Available data

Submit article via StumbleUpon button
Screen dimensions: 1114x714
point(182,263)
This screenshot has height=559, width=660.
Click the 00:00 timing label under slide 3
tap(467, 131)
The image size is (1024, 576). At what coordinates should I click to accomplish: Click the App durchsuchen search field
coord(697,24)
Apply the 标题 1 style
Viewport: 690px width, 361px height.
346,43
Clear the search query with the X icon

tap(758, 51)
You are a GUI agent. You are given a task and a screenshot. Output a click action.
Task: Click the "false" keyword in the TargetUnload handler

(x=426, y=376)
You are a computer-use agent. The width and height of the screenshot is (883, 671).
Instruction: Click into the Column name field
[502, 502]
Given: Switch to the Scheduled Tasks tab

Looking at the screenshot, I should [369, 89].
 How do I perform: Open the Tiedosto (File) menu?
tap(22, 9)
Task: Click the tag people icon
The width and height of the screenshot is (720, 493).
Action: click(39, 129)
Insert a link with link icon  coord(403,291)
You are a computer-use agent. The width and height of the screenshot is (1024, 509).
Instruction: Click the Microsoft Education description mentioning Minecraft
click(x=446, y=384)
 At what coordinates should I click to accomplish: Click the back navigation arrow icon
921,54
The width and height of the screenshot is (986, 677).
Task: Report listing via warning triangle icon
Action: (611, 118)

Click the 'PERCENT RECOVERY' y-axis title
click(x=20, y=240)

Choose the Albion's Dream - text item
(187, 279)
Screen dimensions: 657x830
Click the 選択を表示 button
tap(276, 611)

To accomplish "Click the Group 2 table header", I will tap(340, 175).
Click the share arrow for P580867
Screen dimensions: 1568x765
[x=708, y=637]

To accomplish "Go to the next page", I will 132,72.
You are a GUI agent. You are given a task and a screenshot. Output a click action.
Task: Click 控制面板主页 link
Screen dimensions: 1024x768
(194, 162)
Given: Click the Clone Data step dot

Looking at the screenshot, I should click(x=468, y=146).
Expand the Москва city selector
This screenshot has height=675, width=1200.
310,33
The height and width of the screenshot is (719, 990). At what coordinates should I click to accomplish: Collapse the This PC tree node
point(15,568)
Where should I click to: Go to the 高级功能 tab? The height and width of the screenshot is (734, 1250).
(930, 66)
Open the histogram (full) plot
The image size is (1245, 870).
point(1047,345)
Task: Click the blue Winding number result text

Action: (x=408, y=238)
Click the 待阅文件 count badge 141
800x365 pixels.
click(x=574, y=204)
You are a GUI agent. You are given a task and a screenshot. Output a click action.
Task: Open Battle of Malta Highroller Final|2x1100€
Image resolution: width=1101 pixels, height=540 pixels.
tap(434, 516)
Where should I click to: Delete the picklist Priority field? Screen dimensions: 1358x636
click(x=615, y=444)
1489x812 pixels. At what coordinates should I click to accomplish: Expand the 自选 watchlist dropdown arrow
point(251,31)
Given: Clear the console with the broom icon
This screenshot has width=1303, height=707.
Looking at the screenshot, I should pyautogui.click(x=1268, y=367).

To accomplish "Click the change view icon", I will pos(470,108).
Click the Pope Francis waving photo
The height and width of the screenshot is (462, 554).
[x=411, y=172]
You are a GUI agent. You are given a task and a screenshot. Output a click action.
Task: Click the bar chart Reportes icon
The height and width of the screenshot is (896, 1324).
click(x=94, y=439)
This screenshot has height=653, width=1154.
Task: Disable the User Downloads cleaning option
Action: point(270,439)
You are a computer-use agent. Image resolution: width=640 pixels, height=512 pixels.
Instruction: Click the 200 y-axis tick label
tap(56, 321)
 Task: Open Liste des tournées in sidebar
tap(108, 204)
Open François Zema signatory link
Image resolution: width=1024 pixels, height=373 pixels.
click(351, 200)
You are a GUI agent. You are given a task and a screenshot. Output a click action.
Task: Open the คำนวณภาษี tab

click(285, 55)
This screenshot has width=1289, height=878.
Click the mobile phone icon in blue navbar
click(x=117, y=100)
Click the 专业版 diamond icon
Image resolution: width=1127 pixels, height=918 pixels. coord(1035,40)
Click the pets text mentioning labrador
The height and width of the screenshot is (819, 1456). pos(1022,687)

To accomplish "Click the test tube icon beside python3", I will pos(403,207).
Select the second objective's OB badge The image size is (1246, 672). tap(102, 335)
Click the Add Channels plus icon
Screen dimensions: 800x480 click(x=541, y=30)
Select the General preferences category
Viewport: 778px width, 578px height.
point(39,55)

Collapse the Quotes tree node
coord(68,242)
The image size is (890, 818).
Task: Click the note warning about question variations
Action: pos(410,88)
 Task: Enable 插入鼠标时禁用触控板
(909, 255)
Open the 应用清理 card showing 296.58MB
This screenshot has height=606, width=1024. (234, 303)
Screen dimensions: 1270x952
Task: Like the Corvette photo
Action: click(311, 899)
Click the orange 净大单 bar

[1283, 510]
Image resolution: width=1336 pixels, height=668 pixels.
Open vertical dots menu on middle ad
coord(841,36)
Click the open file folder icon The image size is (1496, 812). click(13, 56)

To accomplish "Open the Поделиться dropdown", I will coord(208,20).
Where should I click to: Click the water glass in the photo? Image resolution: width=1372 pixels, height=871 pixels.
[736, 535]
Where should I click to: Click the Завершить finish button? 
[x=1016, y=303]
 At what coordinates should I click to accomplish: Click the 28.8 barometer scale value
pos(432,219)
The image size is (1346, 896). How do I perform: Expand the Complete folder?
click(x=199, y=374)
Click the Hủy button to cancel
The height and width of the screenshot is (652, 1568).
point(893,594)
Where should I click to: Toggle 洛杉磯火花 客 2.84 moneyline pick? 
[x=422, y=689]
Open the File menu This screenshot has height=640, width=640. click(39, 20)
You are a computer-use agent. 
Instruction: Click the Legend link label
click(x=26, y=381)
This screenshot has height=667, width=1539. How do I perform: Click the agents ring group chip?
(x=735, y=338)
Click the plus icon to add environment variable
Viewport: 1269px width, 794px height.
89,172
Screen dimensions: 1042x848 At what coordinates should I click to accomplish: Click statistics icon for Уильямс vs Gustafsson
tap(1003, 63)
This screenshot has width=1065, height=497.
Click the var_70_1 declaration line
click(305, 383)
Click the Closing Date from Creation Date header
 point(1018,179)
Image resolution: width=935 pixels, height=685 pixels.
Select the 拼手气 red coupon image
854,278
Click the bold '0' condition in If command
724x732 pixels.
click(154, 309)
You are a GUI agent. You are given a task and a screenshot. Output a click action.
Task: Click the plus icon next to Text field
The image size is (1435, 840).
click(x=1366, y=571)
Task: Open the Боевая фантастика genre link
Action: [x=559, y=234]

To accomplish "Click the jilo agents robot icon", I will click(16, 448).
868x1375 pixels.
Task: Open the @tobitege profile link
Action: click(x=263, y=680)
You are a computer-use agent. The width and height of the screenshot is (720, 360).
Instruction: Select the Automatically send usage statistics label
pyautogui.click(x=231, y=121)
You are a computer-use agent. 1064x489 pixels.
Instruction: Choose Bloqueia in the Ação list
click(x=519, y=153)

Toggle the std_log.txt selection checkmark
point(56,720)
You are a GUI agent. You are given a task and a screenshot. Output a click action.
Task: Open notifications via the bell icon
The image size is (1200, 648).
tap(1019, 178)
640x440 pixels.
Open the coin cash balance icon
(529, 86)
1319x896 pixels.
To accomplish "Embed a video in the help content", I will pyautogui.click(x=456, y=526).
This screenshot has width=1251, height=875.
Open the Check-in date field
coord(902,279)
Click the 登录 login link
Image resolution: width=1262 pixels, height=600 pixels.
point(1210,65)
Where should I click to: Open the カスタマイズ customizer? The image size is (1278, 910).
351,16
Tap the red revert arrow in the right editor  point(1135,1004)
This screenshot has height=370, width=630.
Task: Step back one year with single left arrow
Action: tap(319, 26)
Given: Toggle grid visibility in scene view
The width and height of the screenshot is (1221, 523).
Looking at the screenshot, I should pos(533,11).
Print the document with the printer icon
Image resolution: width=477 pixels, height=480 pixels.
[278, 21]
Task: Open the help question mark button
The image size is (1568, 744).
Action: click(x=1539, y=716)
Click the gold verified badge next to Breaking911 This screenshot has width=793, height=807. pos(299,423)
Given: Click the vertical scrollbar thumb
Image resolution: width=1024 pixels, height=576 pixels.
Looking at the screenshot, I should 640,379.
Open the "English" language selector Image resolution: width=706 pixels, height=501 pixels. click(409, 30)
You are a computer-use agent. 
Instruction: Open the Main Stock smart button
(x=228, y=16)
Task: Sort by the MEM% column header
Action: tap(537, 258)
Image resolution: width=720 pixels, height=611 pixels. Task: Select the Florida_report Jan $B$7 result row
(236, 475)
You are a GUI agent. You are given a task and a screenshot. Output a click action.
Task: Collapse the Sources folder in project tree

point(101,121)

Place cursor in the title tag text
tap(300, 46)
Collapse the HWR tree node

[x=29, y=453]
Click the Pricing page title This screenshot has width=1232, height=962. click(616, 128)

What the task requires
Go through the entries above and count the lines containing "help". Give the number only.

Expected output
2